Can you put the material into a Markdown table with the columns Row and Line, starting with the line that contains "Assoziationen (959, 1124)" and going on through the line that contains "Finanzwirtschaft (951, 1719)", and leaving out any blank lines?

──────── Source records ────────

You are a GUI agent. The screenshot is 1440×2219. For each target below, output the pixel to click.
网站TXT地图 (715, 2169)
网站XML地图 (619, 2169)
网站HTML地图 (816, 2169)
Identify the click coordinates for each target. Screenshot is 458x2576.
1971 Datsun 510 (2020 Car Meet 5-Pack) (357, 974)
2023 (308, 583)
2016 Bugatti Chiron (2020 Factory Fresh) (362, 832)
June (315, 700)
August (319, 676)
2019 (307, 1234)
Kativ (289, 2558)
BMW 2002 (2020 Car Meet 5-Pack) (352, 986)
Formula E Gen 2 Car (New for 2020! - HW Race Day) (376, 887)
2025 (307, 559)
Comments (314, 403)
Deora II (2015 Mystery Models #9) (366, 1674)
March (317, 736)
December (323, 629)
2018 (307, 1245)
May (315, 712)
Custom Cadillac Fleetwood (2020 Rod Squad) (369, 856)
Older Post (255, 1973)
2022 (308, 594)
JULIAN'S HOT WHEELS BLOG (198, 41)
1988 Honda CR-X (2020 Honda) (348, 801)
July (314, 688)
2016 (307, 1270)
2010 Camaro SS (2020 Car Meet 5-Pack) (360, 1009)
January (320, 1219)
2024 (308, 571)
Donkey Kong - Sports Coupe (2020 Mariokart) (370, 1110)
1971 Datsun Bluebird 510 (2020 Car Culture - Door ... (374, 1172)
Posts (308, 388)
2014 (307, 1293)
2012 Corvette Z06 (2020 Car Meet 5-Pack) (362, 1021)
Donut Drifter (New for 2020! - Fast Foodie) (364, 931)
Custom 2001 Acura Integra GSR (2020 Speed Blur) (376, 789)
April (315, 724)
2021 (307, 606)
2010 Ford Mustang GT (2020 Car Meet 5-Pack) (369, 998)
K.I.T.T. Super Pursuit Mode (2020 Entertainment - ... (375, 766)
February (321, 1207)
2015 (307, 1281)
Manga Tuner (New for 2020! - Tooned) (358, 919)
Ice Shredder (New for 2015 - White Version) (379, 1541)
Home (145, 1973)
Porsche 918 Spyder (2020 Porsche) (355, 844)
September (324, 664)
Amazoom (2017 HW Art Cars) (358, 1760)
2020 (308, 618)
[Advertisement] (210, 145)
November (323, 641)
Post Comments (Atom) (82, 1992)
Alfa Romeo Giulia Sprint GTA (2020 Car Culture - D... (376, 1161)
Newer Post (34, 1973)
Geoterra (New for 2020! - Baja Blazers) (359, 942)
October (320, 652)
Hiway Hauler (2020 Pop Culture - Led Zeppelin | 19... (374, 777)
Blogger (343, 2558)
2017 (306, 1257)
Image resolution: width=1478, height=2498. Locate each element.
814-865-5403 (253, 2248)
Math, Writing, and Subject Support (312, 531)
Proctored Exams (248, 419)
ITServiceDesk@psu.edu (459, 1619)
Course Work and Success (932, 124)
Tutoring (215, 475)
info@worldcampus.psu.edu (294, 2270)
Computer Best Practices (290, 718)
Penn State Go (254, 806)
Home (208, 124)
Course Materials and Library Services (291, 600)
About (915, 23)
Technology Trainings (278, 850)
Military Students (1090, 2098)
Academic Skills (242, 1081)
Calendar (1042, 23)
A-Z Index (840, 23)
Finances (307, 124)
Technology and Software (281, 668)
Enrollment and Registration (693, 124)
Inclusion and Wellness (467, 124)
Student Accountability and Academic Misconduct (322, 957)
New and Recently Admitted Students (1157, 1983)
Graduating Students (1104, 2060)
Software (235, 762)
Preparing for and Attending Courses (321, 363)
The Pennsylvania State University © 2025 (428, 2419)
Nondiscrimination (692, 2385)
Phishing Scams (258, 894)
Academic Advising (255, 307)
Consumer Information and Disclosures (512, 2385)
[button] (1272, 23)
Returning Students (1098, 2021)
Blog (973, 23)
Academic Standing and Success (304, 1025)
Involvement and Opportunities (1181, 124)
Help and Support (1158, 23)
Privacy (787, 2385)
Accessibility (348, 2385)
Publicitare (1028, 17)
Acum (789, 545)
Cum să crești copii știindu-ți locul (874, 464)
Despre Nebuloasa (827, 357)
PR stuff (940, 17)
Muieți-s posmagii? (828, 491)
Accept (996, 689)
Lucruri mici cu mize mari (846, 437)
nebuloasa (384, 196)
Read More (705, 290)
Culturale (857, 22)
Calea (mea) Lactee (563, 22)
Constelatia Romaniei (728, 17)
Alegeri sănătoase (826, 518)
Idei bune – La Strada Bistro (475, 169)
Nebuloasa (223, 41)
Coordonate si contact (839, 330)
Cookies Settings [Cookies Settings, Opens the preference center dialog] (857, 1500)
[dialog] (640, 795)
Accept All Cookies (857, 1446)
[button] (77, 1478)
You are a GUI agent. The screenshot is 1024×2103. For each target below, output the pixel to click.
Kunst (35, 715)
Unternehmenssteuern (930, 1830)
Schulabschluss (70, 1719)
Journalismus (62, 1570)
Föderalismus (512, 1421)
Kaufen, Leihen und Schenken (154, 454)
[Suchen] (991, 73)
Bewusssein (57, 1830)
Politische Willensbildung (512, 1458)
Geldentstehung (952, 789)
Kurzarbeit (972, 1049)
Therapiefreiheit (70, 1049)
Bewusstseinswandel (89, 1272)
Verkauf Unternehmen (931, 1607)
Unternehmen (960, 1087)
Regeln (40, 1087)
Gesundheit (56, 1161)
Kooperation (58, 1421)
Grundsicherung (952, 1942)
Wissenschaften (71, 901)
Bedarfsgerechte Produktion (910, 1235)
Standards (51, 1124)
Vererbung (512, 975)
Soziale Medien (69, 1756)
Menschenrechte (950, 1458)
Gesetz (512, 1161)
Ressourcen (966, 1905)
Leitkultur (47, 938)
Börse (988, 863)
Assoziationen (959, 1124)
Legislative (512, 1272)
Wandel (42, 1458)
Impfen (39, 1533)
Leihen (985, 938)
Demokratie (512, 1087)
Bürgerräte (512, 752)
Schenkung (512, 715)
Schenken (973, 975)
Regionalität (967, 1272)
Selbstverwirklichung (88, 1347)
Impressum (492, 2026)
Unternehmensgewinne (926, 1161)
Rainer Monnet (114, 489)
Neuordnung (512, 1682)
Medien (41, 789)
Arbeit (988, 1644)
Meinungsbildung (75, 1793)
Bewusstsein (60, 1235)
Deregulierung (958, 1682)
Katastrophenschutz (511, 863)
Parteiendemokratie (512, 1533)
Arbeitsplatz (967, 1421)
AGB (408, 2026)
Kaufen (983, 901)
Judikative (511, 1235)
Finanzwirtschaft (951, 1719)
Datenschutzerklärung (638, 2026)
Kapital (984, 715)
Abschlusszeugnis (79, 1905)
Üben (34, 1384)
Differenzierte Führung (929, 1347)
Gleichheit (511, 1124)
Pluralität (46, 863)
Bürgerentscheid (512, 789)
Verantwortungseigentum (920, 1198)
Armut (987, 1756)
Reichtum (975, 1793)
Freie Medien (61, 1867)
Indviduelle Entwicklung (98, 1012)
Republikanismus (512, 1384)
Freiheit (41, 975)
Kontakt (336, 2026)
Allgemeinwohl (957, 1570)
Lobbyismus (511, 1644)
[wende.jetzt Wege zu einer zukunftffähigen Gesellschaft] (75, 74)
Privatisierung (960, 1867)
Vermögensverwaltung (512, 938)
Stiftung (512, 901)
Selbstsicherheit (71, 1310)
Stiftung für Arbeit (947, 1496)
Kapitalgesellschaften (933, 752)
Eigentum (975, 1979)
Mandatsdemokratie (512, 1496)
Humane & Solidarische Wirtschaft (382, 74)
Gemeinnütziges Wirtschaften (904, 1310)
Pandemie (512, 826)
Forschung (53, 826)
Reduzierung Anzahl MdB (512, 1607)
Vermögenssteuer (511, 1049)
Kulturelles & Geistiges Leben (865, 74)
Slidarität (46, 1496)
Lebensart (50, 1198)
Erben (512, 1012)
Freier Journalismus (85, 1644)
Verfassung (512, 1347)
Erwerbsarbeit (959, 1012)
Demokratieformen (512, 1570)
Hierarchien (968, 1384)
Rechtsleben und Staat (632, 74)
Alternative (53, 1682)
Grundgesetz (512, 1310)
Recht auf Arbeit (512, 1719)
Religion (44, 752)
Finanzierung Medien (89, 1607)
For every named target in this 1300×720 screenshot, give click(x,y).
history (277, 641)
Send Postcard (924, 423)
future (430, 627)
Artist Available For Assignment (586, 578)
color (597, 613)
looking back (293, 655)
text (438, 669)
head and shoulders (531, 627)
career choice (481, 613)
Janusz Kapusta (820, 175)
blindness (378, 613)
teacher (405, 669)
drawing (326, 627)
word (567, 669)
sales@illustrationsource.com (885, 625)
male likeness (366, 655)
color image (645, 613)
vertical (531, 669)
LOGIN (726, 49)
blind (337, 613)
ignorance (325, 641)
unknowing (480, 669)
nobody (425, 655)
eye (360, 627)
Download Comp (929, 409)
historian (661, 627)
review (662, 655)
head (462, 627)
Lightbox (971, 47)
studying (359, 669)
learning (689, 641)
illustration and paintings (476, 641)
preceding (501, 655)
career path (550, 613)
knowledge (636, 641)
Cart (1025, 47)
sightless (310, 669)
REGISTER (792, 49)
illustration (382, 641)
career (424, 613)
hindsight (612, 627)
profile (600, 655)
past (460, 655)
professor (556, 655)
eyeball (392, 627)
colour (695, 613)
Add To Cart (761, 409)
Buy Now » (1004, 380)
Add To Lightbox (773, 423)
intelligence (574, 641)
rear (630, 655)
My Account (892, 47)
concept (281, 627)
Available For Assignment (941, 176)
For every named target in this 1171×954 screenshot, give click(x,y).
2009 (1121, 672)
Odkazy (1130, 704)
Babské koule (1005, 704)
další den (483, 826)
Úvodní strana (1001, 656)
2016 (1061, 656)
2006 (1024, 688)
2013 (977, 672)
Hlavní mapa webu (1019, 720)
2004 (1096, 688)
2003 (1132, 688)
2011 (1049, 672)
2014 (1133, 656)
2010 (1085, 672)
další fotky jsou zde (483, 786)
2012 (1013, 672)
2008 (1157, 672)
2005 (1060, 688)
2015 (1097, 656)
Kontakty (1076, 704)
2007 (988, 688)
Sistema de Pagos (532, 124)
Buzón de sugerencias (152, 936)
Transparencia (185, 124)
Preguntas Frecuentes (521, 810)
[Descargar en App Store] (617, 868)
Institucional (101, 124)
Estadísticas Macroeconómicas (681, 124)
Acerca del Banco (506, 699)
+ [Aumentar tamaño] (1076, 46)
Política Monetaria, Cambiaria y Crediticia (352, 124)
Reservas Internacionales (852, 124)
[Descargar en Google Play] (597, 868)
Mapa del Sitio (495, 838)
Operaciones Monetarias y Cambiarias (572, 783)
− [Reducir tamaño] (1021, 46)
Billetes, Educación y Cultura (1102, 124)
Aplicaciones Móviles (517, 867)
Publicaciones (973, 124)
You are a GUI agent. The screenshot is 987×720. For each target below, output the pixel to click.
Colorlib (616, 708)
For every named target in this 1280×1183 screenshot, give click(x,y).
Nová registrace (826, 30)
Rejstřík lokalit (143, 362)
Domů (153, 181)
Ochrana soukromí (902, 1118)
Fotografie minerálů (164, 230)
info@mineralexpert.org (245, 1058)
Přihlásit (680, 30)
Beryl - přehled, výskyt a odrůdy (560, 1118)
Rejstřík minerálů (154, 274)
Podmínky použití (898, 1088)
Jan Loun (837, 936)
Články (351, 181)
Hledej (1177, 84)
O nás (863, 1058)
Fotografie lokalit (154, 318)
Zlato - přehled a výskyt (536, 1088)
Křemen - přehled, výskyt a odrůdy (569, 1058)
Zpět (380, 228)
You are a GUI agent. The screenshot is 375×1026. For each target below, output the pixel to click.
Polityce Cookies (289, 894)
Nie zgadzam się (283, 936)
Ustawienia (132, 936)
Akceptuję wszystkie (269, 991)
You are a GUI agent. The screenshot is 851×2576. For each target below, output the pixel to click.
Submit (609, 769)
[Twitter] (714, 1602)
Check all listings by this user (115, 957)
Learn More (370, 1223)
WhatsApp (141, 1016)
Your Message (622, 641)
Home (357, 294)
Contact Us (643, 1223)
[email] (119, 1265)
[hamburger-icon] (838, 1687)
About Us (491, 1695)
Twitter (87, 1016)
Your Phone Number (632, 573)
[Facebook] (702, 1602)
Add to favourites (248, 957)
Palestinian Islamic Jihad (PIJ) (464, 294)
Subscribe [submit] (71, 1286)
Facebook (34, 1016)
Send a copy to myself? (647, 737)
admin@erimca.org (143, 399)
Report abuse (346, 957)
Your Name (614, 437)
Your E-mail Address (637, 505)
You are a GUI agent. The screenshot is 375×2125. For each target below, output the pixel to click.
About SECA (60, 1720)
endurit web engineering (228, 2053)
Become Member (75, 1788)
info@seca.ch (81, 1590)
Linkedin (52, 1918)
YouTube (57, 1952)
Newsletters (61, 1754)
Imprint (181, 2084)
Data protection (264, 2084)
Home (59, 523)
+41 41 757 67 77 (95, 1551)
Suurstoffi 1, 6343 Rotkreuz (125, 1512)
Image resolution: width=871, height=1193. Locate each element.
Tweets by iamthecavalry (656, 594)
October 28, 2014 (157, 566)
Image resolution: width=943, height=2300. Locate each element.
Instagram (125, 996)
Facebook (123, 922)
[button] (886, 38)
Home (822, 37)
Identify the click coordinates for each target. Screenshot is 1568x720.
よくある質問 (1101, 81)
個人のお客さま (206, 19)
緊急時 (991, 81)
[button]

────────

Solution for this exercise
| Row | Line |
|---|---|
| 1 | Assoziationen (959, 1124) |
| 2 | Legislative (512, 1272) |
| 3 | Wandel (42, 1458) |
| 4 | Impfen (39, 1533) |
| 5 | Leihen (985, 938) |
| 6 | Demokratie (512, 1087) |
| 7 | Bürgerräte (512, 752) |
| 8 | Schenkung (512, 715) |
| 9 | Schenken (973, 975) |
| 10 | Regionalität (967, 1272) |
| 11 | Selbstverwirklichung (88, 1347) |
| 12 | Impressum (492, 2026) |
| 13 | Unternehmensgewinne (926, 1161) |
| 14 | Rainer Monnet (114, 489) |
| 15 | Neuordnung (512, 1682) |
| 16 | Medien (41, 789) |
| 17 | Arbeit (988, 1644) |
| 18 | Meinungsbildung (75, 1793) |
| 19 | Bewusstsein (60, 1235) |
| 20 | Deregulierung (958, 1682) |
| 21 | Katastrophenschutz (511, 863) |
| 22 | Parteiendemokratie (512, 1533) |
| 23 | Arbeitsplatz (967, 1421) |
| 24 | AGB (408, 2026) |
| 25 | Kaufen (983, 901) |
| 26 | Judikative (511, 1235) |
| 27 | Finanzwirtschaft (951, 1719) |